What to work on – Extract each line of the data below that contains the string "label". Case counts, so copy only lines that match it with the same capitalization.

------ Excerpted data ------

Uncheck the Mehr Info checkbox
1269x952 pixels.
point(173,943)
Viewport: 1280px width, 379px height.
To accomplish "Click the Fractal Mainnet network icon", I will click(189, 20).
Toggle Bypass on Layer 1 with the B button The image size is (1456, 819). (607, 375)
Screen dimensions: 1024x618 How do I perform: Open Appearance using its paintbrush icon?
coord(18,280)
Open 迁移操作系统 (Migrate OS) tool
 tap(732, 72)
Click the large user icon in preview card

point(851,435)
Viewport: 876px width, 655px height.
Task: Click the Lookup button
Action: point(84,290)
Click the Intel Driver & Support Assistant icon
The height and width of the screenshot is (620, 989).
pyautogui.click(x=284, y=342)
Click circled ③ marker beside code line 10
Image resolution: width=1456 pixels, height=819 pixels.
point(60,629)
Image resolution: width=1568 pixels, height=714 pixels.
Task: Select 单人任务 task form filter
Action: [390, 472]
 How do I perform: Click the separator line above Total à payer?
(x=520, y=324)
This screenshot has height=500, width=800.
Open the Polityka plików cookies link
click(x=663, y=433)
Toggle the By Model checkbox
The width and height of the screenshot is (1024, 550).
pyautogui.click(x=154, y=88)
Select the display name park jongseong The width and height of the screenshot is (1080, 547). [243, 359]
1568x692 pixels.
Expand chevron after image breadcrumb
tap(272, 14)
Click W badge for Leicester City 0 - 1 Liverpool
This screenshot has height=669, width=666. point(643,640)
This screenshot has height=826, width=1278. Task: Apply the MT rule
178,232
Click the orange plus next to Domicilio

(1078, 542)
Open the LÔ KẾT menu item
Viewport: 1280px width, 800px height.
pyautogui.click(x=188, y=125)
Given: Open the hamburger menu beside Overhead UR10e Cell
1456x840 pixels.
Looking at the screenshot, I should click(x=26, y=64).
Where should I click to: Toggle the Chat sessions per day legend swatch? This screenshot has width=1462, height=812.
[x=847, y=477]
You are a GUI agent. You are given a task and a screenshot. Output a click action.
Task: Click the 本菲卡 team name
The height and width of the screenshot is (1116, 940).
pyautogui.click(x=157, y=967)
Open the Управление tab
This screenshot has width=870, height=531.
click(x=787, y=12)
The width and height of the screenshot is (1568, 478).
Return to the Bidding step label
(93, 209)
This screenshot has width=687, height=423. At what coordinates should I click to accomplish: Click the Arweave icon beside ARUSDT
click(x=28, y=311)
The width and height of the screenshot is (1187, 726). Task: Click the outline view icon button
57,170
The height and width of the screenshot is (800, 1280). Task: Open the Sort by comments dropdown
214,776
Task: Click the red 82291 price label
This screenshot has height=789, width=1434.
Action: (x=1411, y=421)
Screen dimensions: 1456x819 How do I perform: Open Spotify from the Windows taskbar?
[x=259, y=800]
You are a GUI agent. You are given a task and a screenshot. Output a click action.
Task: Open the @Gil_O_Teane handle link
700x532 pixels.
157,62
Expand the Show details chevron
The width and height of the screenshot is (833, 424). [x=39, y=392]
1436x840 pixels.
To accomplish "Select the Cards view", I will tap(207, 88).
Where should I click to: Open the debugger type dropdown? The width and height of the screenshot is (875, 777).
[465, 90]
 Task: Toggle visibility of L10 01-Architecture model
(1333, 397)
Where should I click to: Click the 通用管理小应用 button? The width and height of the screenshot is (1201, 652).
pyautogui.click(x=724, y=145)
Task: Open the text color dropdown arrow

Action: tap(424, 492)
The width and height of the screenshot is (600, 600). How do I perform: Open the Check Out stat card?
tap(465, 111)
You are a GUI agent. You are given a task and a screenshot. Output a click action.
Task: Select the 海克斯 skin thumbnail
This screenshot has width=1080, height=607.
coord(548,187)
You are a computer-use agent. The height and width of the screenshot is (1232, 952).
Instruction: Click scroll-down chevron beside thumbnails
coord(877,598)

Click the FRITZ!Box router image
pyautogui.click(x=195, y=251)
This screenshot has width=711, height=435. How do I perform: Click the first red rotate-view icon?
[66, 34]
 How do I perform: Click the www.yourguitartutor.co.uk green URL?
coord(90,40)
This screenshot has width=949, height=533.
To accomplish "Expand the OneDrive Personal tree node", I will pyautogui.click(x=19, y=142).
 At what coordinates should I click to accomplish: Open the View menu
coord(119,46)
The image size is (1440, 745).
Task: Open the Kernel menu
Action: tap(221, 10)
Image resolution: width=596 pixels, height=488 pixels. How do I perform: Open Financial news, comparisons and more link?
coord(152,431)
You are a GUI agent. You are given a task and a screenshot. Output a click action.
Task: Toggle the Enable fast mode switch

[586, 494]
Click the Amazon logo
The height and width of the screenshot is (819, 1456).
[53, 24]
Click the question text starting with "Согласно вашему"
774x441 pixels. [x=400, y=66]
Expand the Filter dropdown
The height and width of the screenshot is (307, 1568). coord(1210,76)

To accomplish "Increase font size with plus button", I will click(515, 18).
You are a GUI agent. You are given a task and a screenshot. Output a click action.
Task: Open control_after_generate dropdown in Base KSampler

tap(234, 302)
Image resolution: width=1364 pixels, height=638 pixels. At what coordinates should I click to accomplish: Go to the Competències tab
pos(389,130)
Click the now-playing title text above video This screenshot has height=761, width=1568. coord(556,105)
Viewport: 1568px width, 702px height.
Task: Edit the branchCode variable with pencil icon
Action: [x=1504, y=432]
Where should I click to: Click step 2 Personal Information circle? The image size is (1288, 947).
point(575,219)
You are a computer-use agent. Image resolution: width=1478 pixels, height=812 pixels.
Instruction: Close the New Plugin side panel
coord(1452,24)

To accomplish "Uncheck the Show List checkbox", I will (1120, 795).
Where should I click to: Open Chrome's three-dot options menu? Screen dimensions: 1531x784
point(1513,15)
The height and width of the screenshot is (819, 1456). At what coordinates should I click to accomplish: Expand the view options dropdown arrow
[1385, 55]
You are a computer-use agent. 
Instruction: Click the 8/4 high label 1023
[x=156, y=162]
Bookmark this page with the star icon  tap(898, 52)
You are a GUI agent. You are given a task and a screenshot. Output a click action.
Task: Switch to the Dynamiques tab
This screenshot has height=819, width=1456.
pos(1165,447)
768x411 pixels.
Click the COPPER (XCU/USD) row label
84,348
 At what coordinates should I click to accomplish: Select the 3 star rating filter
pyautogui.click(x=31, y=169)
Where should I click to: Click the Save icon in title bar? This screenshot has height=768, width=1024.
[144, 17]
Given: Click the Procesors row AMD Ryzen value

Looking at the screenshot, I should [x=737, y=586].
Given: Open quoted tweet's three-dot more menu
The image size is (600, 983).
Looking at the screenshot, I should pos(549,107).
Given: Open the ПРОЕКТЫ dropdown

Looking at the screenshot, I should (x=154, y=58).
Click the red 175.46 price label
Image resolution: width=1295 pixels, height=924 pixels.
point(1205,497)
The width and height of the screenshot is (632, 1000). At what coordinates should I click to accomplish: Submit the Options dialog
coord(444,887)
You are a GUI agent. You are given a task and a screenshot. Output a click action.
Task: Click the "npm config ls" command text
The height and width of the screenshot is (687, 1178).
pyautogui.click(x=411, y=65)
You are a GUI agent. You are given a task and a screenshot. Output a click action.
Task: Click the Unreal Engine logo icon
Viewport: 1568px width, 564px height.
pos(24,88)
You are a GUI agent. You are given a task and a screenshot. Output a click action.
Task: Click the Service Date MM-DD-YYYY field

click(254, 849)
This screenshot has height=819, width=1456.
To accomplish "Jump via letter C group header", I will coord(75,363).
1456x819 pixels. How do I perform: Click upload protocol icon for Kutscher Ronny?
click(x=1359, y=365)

------

Response to the task –
Return to the Bidding step label
Task: Click the red 82291 price label
Instruction: Click the 8/4 high label 1023
Click the COPPER (XCU/USD) row label
Click the red 175.46 price label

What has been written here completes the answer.